WORK INSTRUCTIONS:
The records below should be printed once more, exactly as they appear.

----------

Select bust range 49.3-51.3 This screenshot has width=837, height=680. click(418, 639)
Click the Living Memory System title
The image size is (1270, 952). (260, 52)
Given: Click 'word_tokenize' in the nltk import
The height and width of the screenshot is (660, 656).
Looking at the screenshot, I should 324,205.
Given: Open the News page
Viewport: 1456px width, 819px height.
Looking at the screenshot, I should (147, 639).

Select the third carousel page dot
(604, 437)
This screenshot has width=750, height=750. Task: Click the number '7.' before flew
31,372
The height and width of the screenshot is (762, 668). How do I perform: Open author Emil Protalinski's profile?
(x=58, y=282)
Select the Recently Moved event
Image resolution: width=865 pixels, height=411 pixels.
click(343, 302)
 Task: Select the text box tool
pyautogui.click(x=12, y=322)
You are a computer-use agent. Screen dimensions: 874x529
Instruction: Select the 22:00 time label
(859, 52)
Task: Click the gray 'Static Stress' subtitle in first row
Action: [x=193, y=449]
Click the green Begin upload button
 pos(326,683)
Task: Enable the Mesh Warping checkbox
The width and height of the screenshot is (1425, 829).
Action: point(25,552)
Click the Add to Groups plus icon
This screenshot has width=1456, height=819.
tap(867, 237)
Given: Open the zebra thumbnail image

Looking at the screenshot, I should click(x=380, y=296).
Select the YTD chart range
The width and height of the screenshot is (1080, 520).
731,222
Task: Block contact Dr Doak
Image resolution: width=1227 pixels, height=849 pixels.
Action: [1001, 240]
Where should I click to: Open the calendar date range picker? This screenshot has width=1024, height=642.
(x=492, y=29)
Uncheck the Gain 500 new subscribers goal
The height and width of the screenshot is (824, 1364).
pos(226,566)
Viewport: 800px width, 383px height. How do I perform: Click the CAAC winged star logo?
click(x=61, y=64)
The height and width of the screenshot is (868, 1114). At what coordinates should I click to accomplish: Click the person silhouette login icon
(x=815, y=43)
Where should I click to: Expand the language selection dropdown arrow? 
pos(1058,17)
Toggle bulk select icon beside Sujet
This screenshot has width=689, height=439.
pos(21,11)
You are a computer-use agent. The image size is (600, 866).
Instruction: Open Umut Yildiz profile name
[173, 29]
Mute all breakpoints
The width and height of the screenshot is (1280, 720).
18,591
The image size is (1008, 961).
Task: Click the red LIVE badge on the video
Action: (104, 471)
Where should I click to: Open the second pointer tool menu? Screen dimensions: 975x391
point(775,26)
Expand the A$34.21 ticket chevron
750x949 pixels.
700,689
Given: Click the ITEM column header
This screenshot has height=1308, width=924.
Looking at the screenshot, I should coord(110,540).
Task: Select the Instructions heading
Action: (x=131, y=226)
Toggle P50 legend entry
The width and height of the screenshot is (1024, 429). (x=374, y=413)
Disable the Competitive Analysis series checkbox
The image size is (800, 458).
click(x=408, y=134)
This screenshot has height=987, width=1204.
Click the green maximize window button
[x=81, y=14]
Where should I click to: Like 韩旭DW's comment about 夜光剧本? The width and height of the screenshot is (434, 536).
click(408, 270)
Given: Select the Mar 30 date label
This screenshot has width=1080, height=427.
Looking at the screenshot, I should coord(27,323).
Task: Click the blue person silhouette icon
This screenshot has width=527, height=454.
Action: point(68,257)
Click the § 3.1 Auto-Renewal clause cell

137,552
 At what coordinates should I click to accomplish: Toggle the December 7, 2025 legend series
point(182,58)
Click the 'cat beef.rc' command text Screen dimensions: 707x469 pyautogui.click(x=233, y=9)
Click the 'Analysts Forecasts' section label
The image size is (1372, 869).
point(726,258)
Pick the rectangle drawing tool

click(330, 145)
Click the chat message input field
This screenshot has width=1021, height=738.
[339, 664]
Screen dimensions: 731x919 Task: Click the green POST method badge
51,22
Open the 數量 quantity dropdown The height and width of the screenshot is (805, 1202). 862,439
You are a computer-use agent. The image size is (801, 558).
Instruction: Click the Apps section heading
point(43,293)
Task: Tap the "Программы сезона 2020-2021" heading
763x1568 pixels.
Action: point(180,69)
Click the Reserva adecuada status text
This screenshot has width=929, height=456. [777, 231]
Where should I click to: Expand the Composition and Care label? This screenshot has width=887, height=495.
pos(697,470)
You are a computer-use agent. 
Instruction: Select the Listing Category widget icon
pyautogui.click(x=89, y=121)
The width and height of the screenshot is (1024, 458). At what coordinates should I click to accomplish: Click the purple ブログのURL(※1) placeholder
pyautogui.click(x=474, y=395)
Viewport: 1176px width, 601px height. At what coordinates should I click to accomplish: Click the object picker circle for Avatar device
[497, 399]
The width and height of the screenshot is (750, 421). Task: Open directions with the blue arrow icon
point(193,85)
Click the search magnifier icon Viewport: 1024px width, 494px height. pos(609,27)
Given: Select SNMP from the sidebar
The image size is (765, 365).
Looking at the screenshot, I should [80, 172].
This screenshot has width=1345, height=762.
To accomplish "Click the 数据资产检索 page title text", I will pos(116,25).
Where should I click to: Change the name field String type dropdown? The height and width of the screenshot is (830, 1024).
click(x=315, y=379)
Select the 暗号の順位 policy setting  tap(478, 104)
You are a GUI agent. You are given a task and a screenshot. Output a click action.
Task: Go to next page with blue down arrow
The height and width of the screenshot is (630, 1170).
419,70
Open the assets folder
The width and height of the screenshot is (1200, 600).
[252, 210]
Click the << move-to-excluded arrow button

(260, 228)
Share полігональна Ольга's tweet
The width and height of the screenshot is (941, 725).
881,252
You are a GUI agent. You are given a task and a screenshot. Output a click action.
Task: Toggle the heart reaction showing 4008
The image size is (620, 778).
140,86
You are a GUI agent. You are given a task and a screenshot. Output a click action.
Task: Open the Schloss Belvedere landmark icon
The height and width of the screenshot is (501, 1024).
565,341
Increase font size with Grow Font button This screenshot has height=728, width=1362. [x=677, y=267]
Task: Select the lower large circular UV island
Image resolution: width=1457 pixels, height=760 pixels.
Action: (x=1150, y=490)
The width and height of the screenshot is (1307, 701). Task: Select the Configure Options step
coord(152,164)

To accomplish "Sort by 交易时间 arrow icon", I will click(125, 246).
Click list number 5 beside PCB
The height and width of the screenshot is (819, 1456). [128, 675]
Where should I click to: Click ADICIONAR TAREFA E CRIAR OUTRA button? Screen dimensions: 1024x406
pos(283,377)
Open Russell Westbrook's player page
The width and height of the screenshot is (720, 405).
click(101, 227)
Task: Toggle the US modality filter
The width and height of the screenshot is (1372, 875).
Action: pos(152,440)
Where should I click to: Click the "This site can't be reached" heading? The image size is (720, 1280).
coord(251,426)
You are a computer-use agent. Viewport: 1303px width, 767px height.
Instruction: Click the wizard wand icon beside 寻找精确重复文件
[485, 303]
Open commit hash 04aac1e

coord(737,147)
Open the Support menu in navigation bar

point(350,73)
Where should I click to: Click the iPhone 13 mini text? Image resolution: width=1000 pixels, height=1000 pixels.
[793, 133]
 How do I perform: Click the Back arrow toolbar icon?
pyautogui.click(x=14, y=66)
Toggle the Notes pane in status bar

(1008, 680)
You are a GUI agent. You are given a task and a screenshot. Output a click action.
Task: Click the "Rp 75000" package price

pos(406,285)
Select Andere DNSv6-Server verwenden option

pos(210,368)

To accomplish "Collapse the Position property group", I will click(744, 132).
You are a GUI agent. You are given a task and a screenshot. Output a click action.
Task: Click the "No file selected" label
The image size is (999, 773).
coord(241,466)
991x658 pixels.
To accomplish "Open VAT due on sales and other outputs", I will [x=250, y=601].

----------

REPLY TO THE TASK:
Select bust range 49.3-51.3 This screenshot has width=837, height=680. click(418, 639)
Click the Living Memory System title
The image size is (1270, 952). (260, 52)
Given: Click 'word_tokenize' in the nltk import
The height and width of the screenshot is (660, 656).
Looking at the screenshot, I should 324,205.
Given: Open the News page
Viewport: 1456px width, 819px height.
Looking at the screenshot, I should (147, 639).

Select the third carousel page dot
(604, 437)
This screenshot has width=750, height=750. Task: Click the number '7.' before flew
31,372
The height and width of the screenshot is (762, 668). How do I perform: Open author Emil Protalinski's profile?
(x=58, y=282)
Select the Recently Moved event
Image resolution: width=865 pixels, height=411 pixels.
click(343, 302)
 Task: Select the text box tool
pyautogui.click(x=12, y=322)
You are a computer-use agent. Screen dimensions: 874x529
Instruction: Select the 22:00 time label
(859, 52)
Task: Click the gray 'Static Stress' subtitle in first row
Action: [x=193, y=449]
Click the green Begin upload button
 pos(326,683)
Task: Enable the Mesh Warping checkbox
The width and height of the screenshot is (1425, 829).
Action: point(25,552)
Click the Add to Groups plus icon
This screenshot has width=1456, height=819.
tap(867, 237)
Given: Open the zebra thumbnail image

Looking at the screenshot, I should click(x=380, y=296).
Select the YTD chart range
The width and height of the screenshot is (1080, 520).
731,222
Task: Block contact Dr Doak
Image resolution: width=1227 pixels, height=849 pixels.
Action: [1001, 240]
Where should I click to: Open the calendar date range picker? This screenshot has width=1024, height=642.
(x=492, y=29)
Uncheck the Gain 500 new subscribers goal
The height and width of the screenshot is (824, 1364).
pos(226,566)
Viewport: 800px width, 383px height. How do I perform: Click the CAAC winged star logo?
click(x=61, y=64)
The height and width of the screenshot is (868, 1114). At what coordinates should I click to accomplish: Click the person silhouette login icon
(x=815, y=43)
Where should I click to: Expand the language selection dropdown arrow? 
pos(1058,17)
Toggle bulk select icon beside Sujet
This screenshot has width=689, height=439.
pos(21,11)
You are a computer-use agent. The image size is (600, 866).
Instruction: Open Umut Yildiz profile name
[173, 29]
Mute all breakpoints
The width and height of the screenshot is (1280, 720).
18,591
The image size is (1008, 961).
Task: Click the red LIVE badge on the video
Action: (104, 471)
Where should I click to: Open the second pointer tool menu? Screen dimensions: 975x391
point(775,26)
Expand the A$34.21 ticket chevron
750x949 pixels.
700,689
Given: Click the ITEM column header
This screenshot has height=1308, width=924.
Looking at the screenshot, I should coord(110,540).
Task: Select the Instructions heading
Action: (x=131, y=226)
Toggle P50 legend entry
The width and height of the screenshot is (1024, 429). (x=374, y=413)
Disable the Competitive Analysis series checkbox
The image size is (800, 458).
click(x=408, y=134)
This screenshot has height=987, width=1204.
Click the green maximize window button
[x=81, y=14]
Where should I click to: Like 韩旭DW's comment about 夜光剧本? The width and height of the screenshot is (434, 536).
click(408, 270)
Given: Select the Mar 30 date label
This screenshot has width=1080, height=427.
Looking at the screenshot, I should coord(27,323).
Task: Click the blue person silhouette icon
This screenshot has width=527, height=454.
Action: point(68,257)
Click the § 3.1 Auto-Renewal clause cell

137,552
 At what coordinates should I click to accomplish: Toggle the December 7, 2025 legend series
point(182,58)
Click the 'cat beef.rc' command text Screen dimensions: 707x469 pyautogui.click(x=233, y=9)
Click the 'Analysts Forecasts' section label
The image size is (1372, 869).
point(726,258)
Pick the rectangle drawing tool

click(330, 145)
Click the chat message input field
This screenshot has width=1021, height=738.
[339, 664]
Screen dimensions: 731x919 Task: Click the green POST method badge
51,22
Open the 數量 quantity dropdown The height and width of the screenshot is (805, 1202). 862,439
You are a computer-use agent. The image size is (801, 558).
Instruction: Click the Apps section heading
point(43,293)
Task: Tap the "Программы сезона 2020-2021" heading
763x1568 pixels.
Action: point(180,69)
Click the Reserva adecuada status text
This screenshot has width=929, height=456. [777, 231]
Where should I click to: Expand the Composition and Care label? This screenshot has width=887, height=495.
pos(697,470)
You are a computer-use agent. 
Instruction: Select the Listing Category widget icon
pyautogui.click(x=89, y=121)
The width and height of the screenshot is (1024, 458). At what coordinates should I click to accomplish: Click the purple ブログのURL(※1) placeholder
pyautogui.click(x=474, y=395)
Viewport: 1176px width, 601px height. At what coordinates should I click to accomplish: Click the object picker circle for Avatar device
[497, 399]
The width and height of the screenshot is (750, 421). Task: Open directions with the blue arrow icon
point(193,85)
Click the search magnifier icon Viewport: 1024px width, 494px height. pos(609,27)
Given: Select SNMP from the sidebar
The image size is (765, 365).
Looking at the screenshot, I should [80, 172].
This screenshot has width=1345, height=762.
To accomplish "Click the 数据资产检索 page title text", I will pos(116,25).
Where should I click to: Change the name field String type dropdown? The height and width of the screenshot is (830, 1024).
click(x=315, y=379)
Select the 暗号の順位 policy setting  tap(478, 104)
You are a GUI agent. You are given a task and a screenshot. Output a click action.
Task: Go to next page with blue down arrow
The height and width of the screenshot is (630, 1170).
419,70
Open the assets folder
The width and height of the screenshot is (1200, 600).
[252, 210]
Click the << move-to-excluded arrow button

(260, 228)
Share полігональна Ольга's tweet
The width and height of the screenshot is (941, 725).
881,252
You are a GUI agent. You are given a task and a screenshot. Output a click action.
Task: Toggle the heart reaction showing 4008
The image size is (620, 778).
140,86
You are a GUI agent. You are given a task and a screenshot. Output a click action.
Task: Open the Schloss Belvedere landmark icon
The height and width of the screenshot is (501, 1024).
565,341
Increase font size with Grow Font button This screenshot has height=728, width=1362. [x=677, y=267]
Task: Select the lower large circular UV island
Image resolution: width=1457 pixels, height=760 pixels.
Action: (x=1150, y=490)
The width and height of the screenshot is (1307, 701). Task: Select the Configure Options step
coord(152,164)

To accomplish "Sort by 交易时间 arrow icon", I will click(125, 246).
Click list number 5 beside PCB
The height and width of the screenshot is (819, 1456). [128, 675]
Where should I click to: Click ADICIONAR TAREFA E CRIAR OUTRA button? Screen dimensions: 1024x406
pos(283,377)
Open Russell Westbrook's player page
The width and height of the screenshot is (720, 405).
click(101, 227)
Task: Toggle the US modality filter
The width and height of the screenshot is (1372, 875).
Action: pos(152,440)
Where should I click to: Click the "This site can't be reached" heading? The image size is (720, 1280).
coord(251,426)
You are a computer-use agent. Viewport: 1303px width, 767px height.
Instruction: Click the wizard wand icon beside 寻找精确重复文件
[485, 303]
Open commit hash 04aac1e

coord(737,147)
Open the Support menu in navigation bar

point(350,73)
Where should I click to: Click the iPhone 13 mini text? Image resolution: width=1000 pixels, height=1000 pixels.
[793, 133]
 How do I perform: Click the Back arrow toolbar icon?
pyautogui.click(x=14, y=66)
Toggle the Notes pane in status bar

(1008, 680)
You are a GUI agent. You are given a task and a screenshot. Output a click action.
Task: Click the "Rp 75000" package price

pos(406,285)
Select Andere DNSv6-Server verwenden option

pos(210,368)

To accomplish "Collapse the Position property group", I will click(744, 132).
You are a GUI agent. You are given a task and a screenshot. Output a click action.
Task: Click the "No file selected" label
The image size is (999, 773).
coord(241,466)
991x658 pixels.
To accomplish "Open VAT due on sales and other outputs", I will [x=250, y=601].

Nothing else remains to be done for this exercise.